Votre livre illustre aussi les pratiques, souvent contestables, voire illégales, des organismes publics que vous avez contrôlés.
Le port de Marseille, la RATP, la SCNF… Y a-t-il un problème global dans la sphère publique française ? Contrairement à ce que certains pensent, l’État n’est pas irréprochable. Sur les marchés publics, ça m’a toujours frappé ; il suffisait de regarder pour trouver des irrégularités. Pourquoi ? Parce que le code des marchés publics est tellement compliqué que l’administration elle-même ne le respecte pas. L’administration se donne des règles qu’elle ne respecte pas parce qu’elle en est bien incapable. Et après, elle va sanctionner les ménages ou les entreprises qui ne respectent pas ces règles.
En conclusion de votre livre, vous avouez avoir « de plus en plus de doutes sur la capacité de l’État à intervenir efficacement dans la vie économique ». N’est-ce pas ça, notre problème de fond ?

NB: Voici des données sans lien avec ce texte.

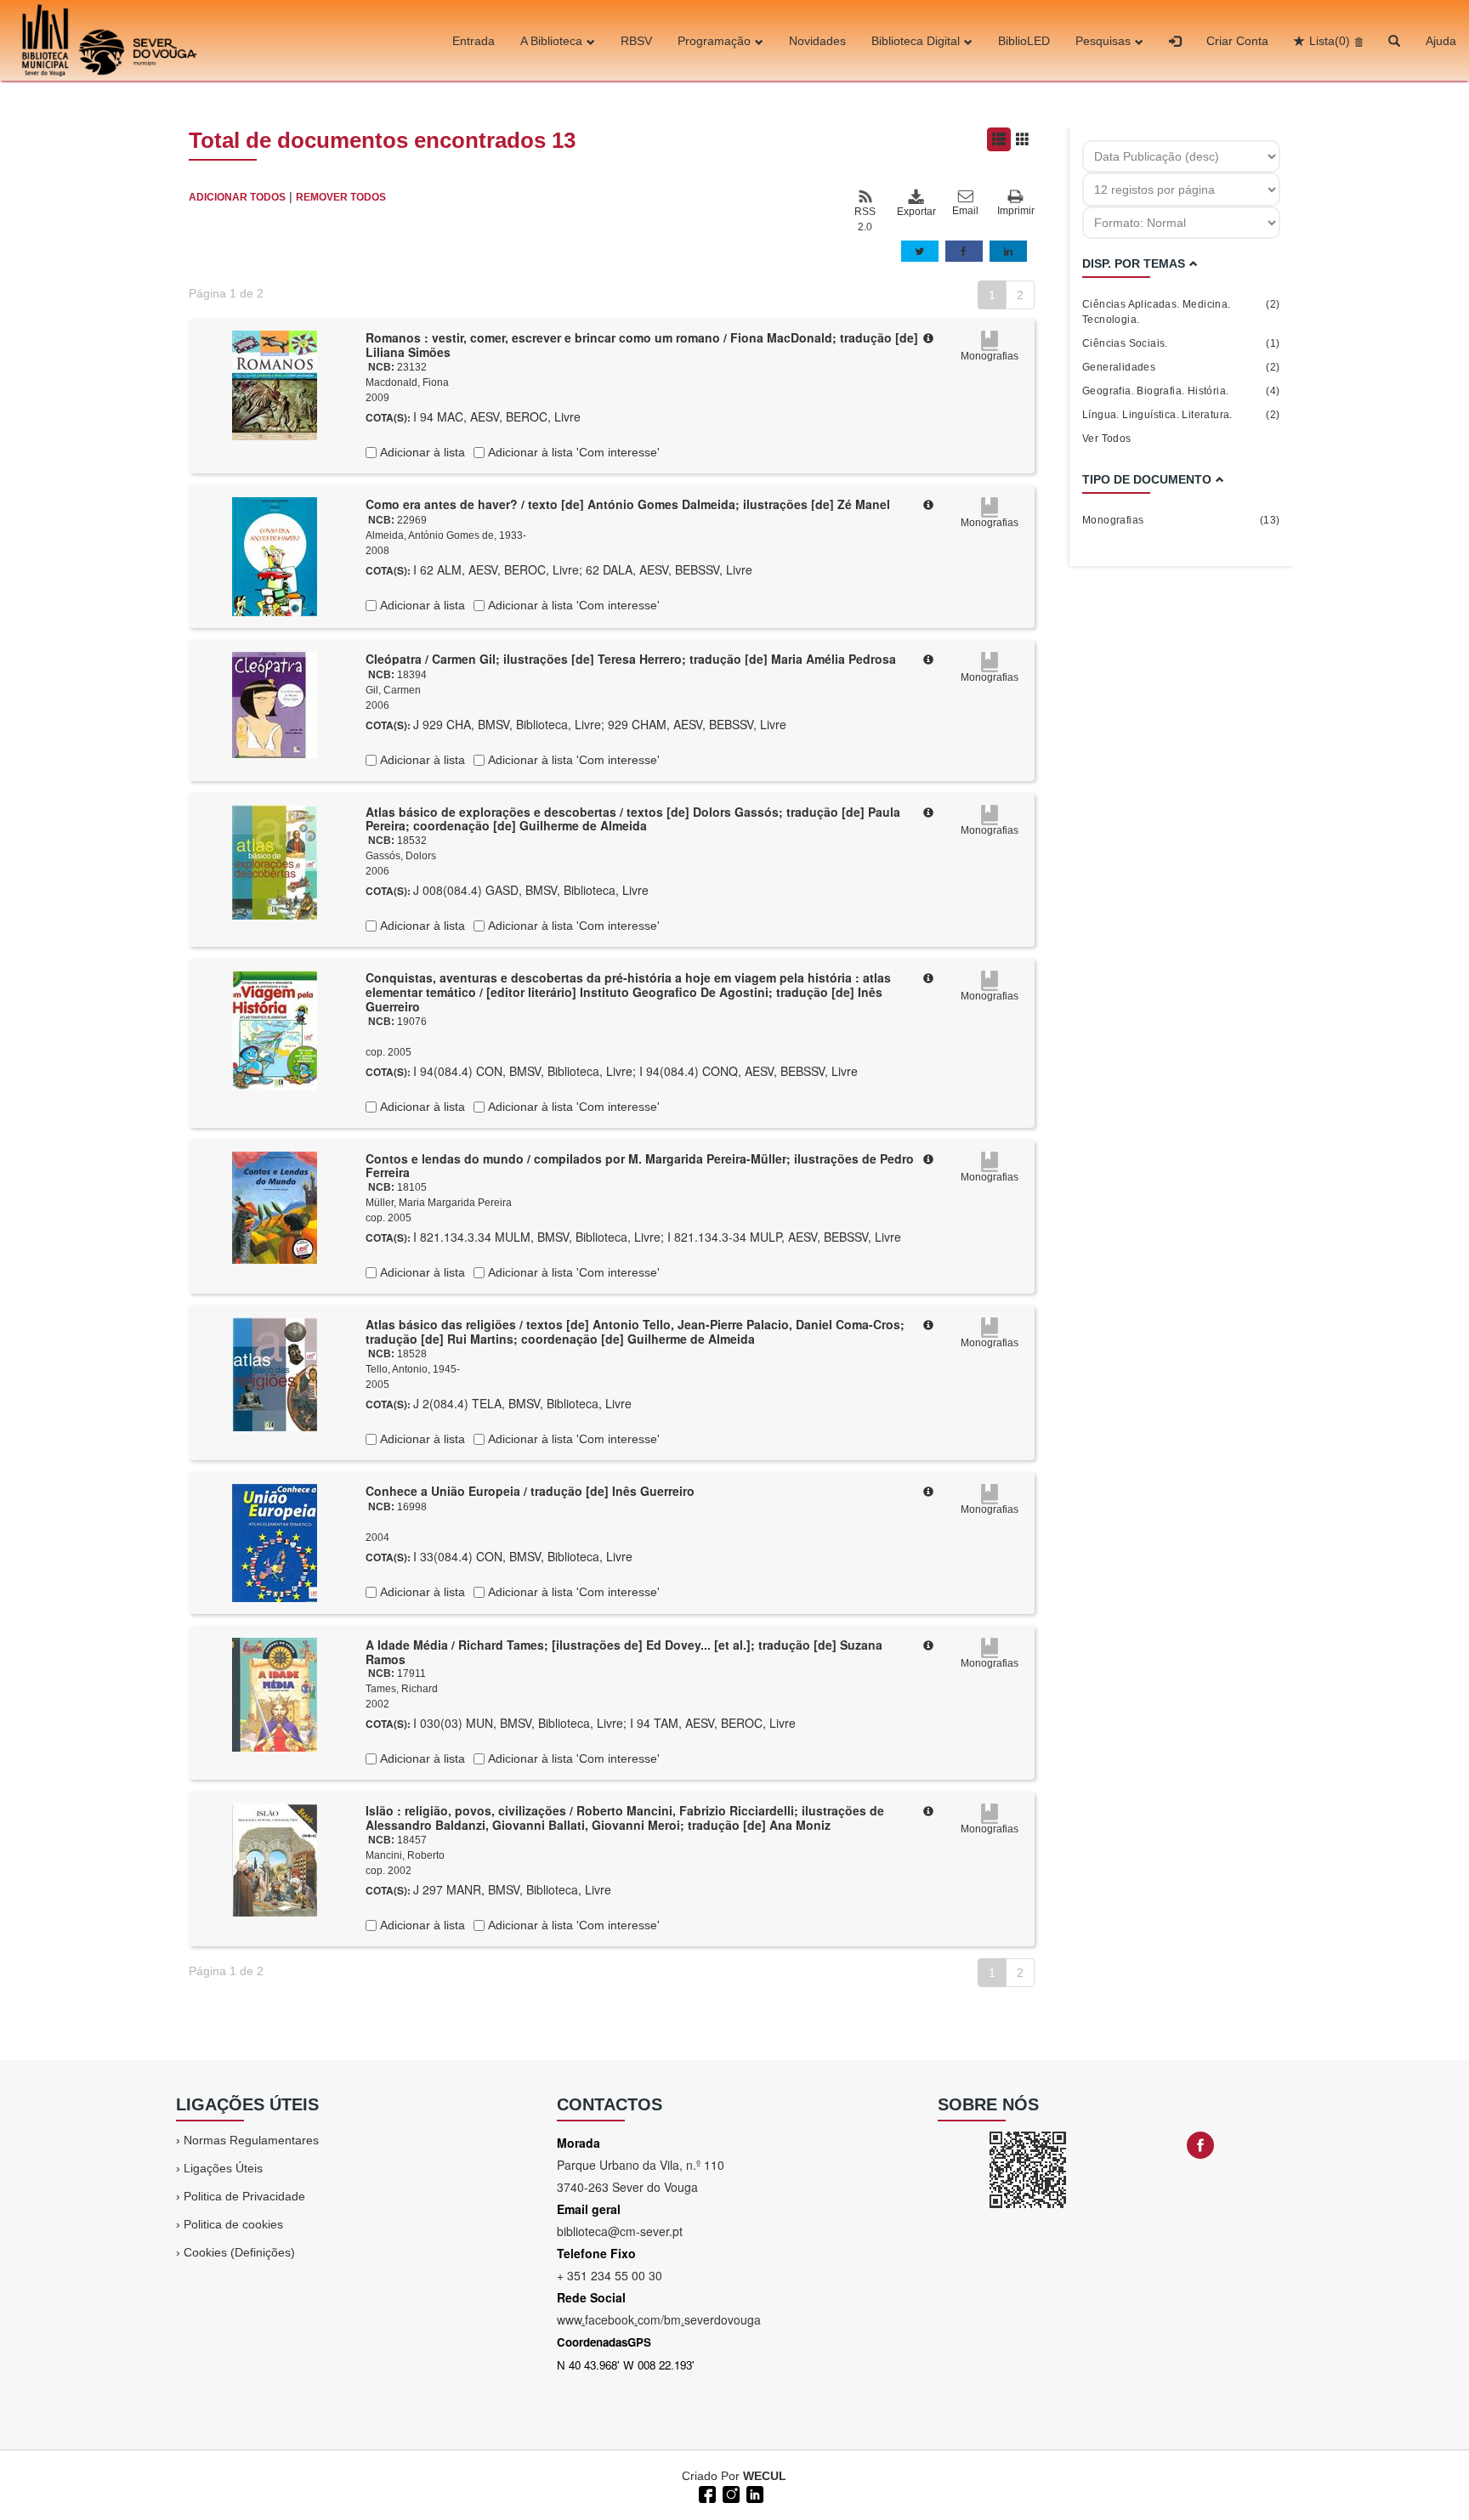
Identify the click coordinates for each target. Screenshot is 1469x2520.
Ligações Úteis (223, 2168)
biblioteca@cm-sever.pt (620, 2231)
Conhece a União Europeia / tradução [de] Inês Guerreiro (530, 1490)
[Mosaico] (1023, 139)
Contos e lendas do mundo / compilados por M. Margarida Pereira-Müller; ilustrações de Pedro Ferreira (640, 1165)
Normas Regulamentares (251, 2140)
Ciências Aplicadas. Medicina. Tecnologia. (1181, 312)
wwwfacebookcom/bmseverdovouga (659, 2319)
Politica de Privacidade (244, 2196)
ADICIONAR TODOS (237, 197)
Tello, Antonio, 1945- (413, 1369)
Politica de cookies (233, 2224)
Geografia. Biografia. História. (1181, 391)
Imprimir (1016, 211)
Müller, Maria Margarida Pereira (439, 1203)
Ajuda (1441, 41)
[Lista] (999, 139)
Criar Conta (1237, 41)
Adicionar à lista (421, 452)
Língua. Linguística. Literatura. (1181, 415)
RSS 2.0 (865, 219)
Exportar (915, 212)
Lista (1329, 41)
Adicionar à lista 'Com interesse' (572, 452)
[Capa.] (274, 384)
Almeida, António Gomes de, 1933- (446, 535)
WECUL (764, 2476)
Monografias (1181, 520)
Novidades (817, 41)
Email (965, 211)
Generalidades (1181, 367)
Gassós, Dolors (401, 856)
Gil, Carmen (393, 690)
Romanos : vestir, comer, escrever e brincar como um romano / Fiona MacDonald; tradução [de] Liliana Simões (642, 344)
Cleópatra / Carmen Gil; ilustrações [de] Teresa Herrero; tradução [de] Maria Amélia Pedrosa (631, 658)
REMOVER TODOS (341, 197)
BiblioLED (1024, 41)
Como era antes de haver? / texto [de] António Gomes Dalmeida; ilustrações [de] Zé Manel (628, 504)
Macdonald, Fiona (407, 382)
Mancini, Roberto (405, 1855)
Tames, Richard (402, 1689)
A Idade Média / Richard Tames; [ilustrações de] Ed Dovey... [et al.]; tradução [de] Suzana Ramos (624, 1652)
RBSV (636, 41)
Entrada (473, 41)
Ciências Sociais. (1181, 343)
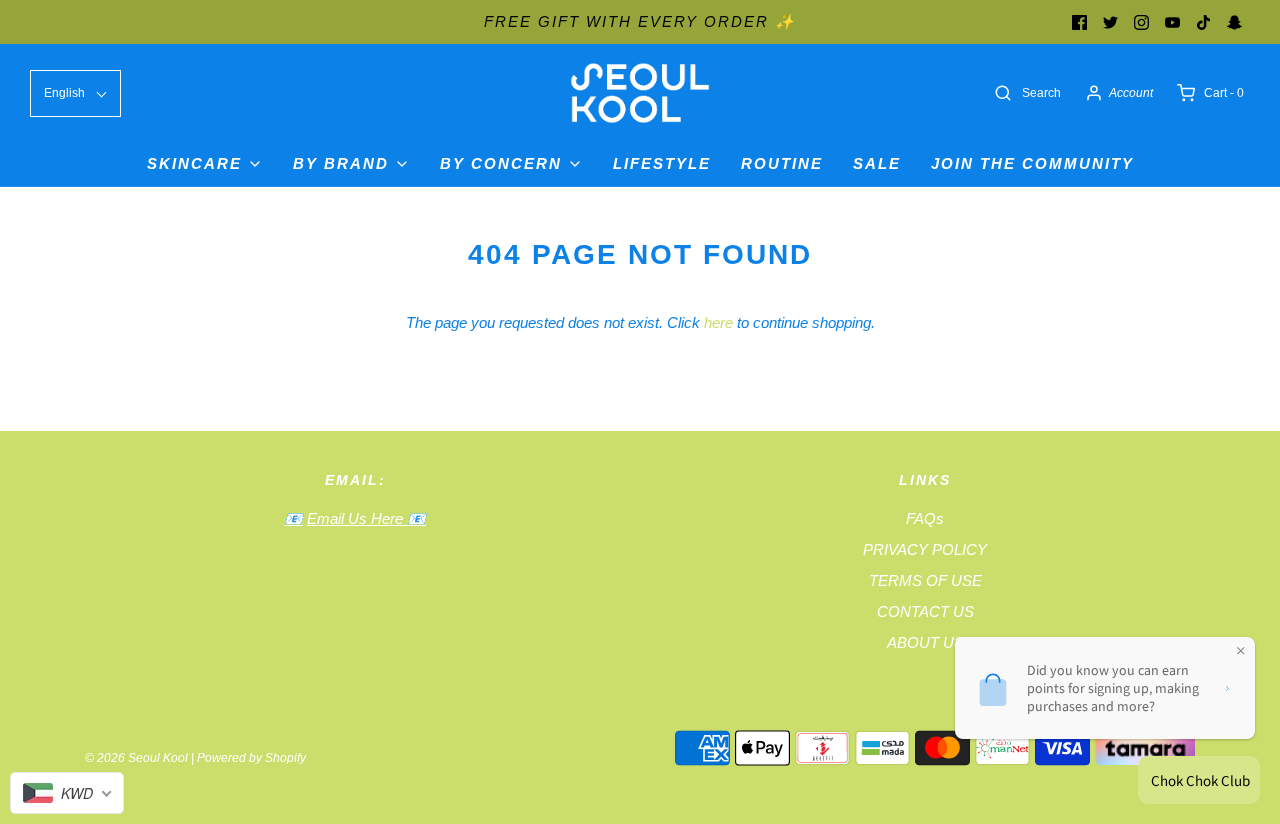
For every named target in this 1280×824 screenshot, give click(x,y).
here (718, 322)
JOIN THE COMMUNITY (1032, 163)
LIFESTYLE (662, 163)
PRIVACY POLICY (925, 549)
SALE (877, 163)
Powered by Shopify (251, 758)
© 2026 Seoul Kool (136, 758)
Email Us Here (357, 518)
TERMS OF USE (925, 580)
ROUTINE (782, 163)
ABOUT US (925, 642)
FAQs (925, 518)
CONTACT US (925, 611)
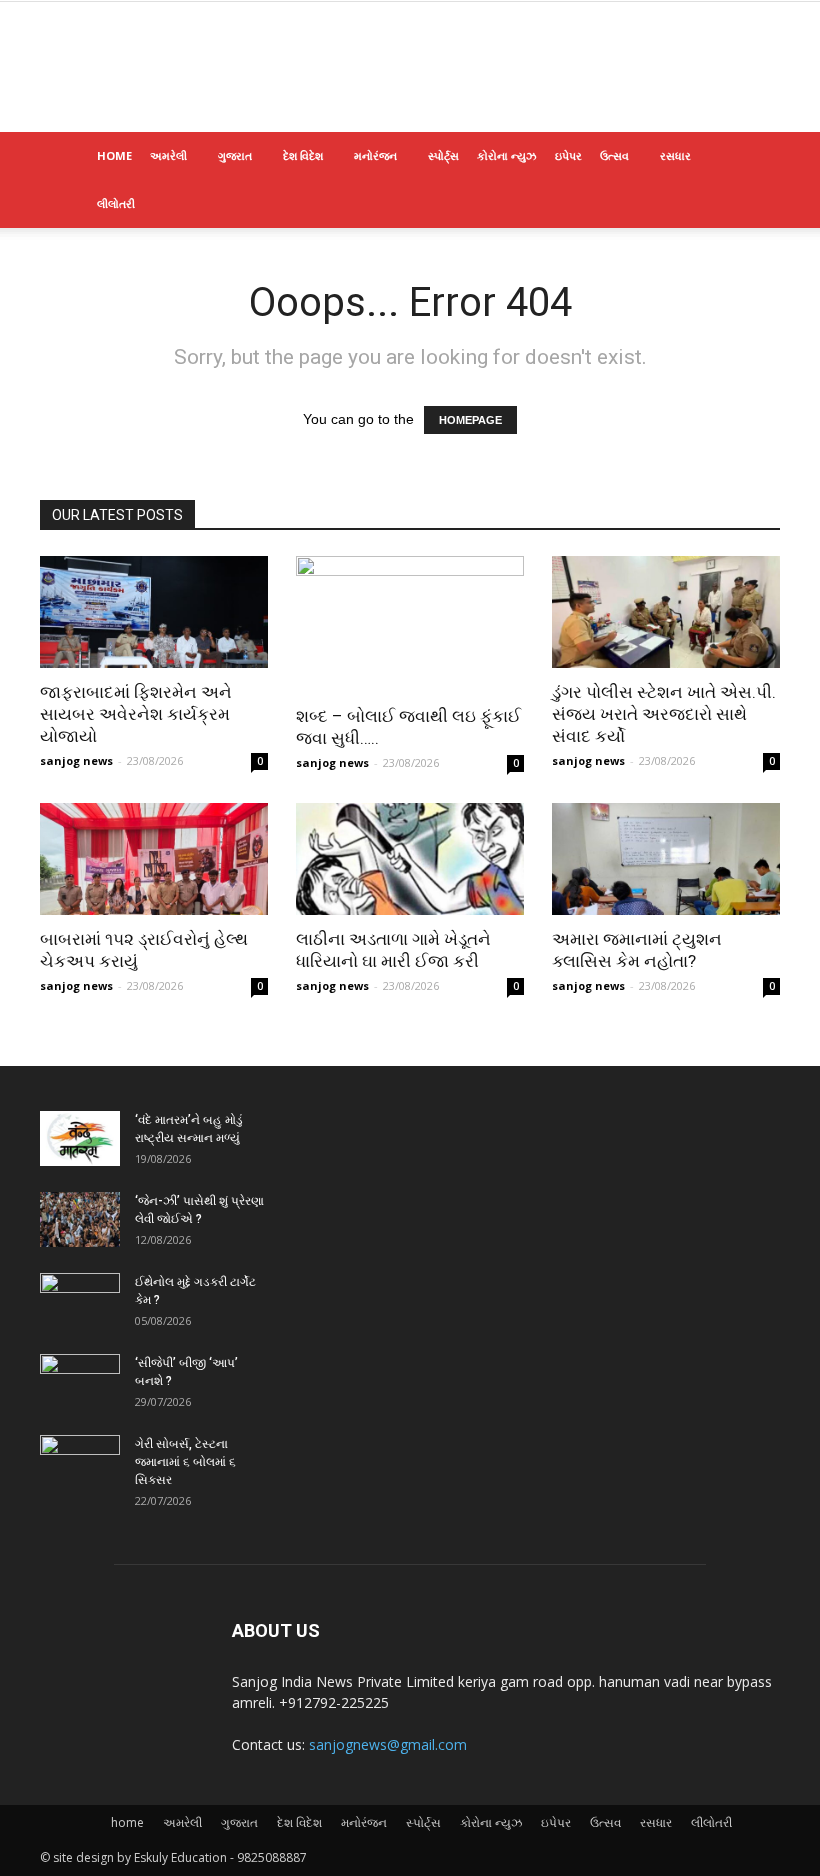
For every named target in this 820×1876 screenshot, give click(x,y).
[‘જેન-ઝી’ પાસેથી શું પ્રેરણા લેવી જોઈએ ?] (80, 1219)
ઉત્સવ (614, 155)
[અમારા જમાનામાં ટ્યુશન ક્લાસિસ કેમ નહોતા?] (666, 859)
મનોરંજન (375, 155)
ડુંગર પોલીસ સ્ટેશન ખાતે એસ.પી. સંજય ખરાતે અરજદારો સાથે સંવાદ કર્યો (664, 714)
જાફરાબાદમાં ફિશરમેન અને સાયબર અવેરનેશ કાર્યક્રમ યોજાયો (136, 714)
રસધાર (675, 155)
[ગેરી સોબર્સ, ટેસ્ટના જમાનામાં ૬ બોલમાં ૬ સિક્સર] (80, 1463)
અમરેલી (168, 155)
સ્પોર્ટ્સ (443, 155)
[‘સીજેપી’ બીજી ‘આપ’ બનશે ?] (80, 1382)
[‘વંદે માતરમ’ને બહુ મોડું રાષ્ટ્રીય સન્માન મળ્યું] (80, 1138)
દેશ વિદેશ (303, 155)
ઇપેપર (568, 155)
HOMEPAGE (470, 420)
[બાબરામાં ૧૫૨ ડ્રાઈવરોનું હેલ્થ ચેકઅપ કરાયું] (154, 859)
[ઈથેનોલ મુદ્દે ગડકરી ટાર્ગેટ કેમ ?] (80, 1301)
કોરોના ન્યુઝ (507, 155)
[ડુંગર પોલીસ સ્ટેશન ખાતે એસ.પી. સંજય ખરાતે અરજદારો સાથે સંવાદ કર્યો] (666, 612)
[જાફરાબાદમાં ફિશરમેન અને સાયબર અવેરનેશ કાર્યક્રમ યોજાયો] (154, 612)
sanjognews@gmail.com (388, 1744)
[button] (756, 156)
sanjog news (76, 760)
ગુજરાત (235, 155)
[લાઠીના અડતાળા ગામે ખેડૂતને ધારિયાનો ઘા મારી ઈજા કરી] (410, 859)
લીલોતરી (116, 203)
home (114, 155)
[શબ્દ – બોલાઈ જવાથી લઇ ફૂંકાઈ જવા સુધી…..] (410, 624)
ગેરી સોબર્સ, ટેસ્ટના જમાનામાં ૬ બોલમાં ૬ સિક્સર (185, 1462)
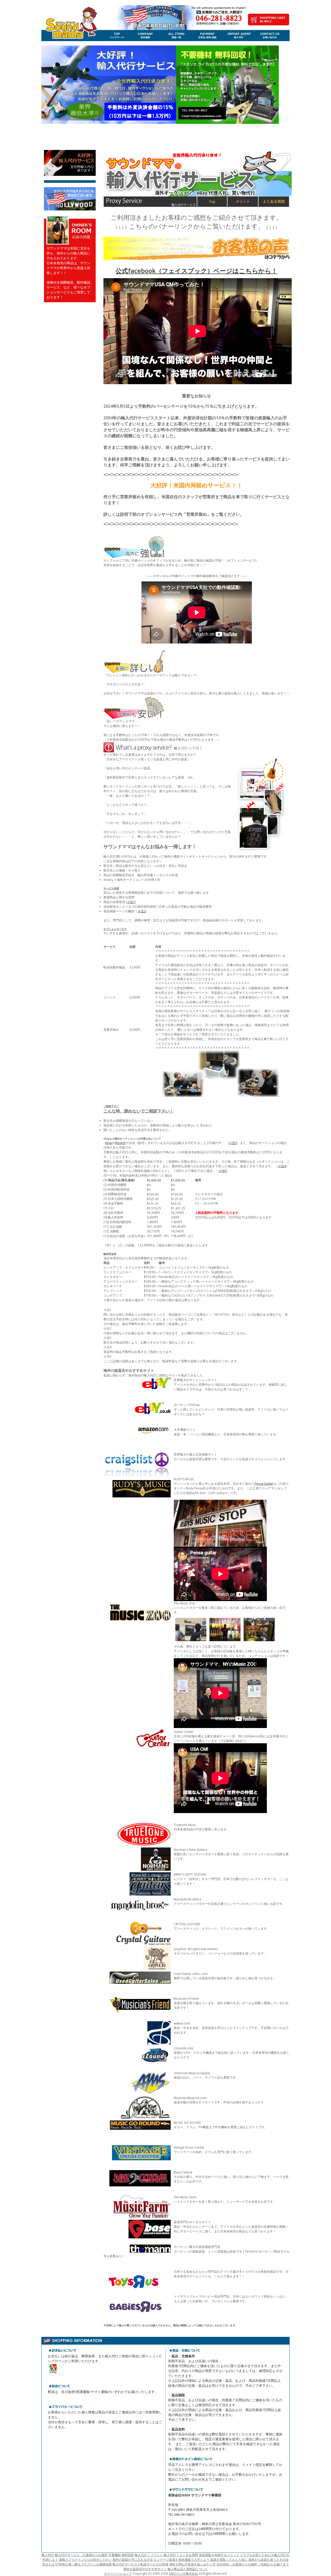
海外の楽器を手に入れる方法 (132, 2559)
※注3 (233, 1143)
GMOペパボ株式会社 (183, 2573)
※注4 (282, 1166)
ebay (108, 1143)
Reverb (120, 1143)
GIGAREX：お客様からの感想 (236, 2564)
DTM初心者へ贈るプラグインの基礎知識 (83, 2564)
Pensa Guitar (263, 1483)
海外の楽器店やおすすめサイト (145, 2569)
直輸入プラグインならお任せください (85, 2559)
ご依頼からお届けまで (273, 2564)
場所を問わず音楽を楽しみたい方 (192, 2564)
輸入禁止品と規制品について (188, 2569)
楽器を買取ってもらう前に (228, 2559)
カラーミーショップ (118, 2573)
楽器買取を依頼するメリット (219, 2555)
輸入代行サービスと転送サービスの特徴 (140, 2564)
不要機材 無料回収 (121, 2555)
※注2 (142, 911)
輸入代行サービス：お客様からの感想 (81, 2555)
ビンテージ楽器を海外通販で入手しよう (181, 2559)
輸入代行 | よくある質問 (181, 2555)
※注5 (223, 1171)
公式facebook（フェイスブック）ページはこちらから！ (196, 270)
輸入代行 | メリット (149, 2555)
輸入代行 (48, 2555)
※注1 (131, 902)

Les Français veulent que l’État règle le moindre problème. Et il ne peut le faire que par la dépense publique ou par la réglementation, d’où une accumulation des dépenses et de normes dont on ne cherche même pas à mesurer l’efficacité. Je suis de moins en moins optimiste. Je pense qu’on ne fera pas les 40 milliards d’euros d’économies et qu’on ne fera pas non plus les 100 à 150 milliards qui permettraient de stabiliser la dette. Celle-ci va continuer à augmenter jusqu’au jour où l’un de nos créanciers craindra de ne pas être remboursé. À ce moment-là, nos taux d’intérêt monteront et tout dépendra de la réaction de la Banque centrale européenne.
Mécomptes publics, François Ecalle, Odile Jacob, 320 pages, 24,90 euros.